2020-01-27 13:22:36

by Peter Ujfalusi

[permalink] [raw]
Subject: [PATCH for-next 0/4] dmaengine: ti: k3-udma: Updates for next

Hi Vinod,

Based on customer reports we have identified two issues with the UDMA driver:

TX completion (1st patch):
The scheduled work based workaround for checking for completion worked well for
UART, but it had significant impact on SPI performance.
The underlying issue is coming from the fact that we have split data movement
architecture.
In order to know that the transfer is really done we need to check the remote
end's (PDMA) byte counter.

RX channel teardown with stale data in PDMA (2nd patch):
If we try to stop the RX DMA channel (teardown) then PDMA is trying to flush the
data is might received from a peripheral, but if UDMA does not have a packet to
use for this draining than it is going to push back on the PDMA and the flush
will never completes.
The workaround is to use a dummy descriptor for flush purposes when the channel
is terminated and we did not have active transfer (no descriptor for UDMA).
This allows UDMA to drain the data and the teardown can complete.

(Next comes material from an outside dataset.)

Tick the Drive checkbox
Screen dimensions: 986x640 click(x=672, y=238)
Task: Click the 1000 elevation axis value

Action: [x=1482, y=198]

The last two patch is to use common code to set up the TR parameters for
slave_sg, cyclic and memcpy. The setup code is the same as we used for memcpy
with the change we can handle 4.2GB sg elements and periods in case of cyclic.
It is also nice that we have single function to do the configuration.

Regards,
Peter
---
Peter Ujfalusi (3):
dmaengine: ti: k3-udma: Workaround for RX teardown with stale data in
peer
dmaengine: ti: k3-udma: Move the TR counter calculation to helper
function
dmaengine: ti: k3-udma: Use the TR counter helper for slave_sg and
cyclic

Vignesh Raghavendra (1):
dmaengine: ti: k3-udma: Use ktime/usleep_range based TX completion
check

drivers/dma/ti/k3-udma.c | 452 +++++++++++++++++++++++++++++----------
1 file changed, 343 insertions(+), 109 deletions(-)

--
Peter

Texas Instruments Finland Oy, Porkkalankatu 22, 00180 Helsinki.
Y-tunnus/Business ID: 0615521-4. Kotipaikka/Domicile: Helsinki


2020-01-27 13:23:16

by Peter Ujfalusi

[permalink] [raw]
Subject: [PATCH for-next 4/4] dmaengine: ti: k3-udma: Use the TR counter helper for slave_sg and cyclic

Use the generic TR setup function to get the TR counters for both cyclic
and slave_sg transfers.
This way the period_size for cyclic and sg_dma_len() for slave_sg can be
as large as (SZ_64K - 1) * (SZ_64K - 1) and we can handle cases when the
length is >SZ_64K and a prime number.

Signed-off-by: Peter Ujfalusi <[email protected]>
---
drivers/dma/ti/k3-udma.c | 130 ++++++++++++++++++++++++++-------------
1 file changed, 88 insertions(+), 42 deletions(-)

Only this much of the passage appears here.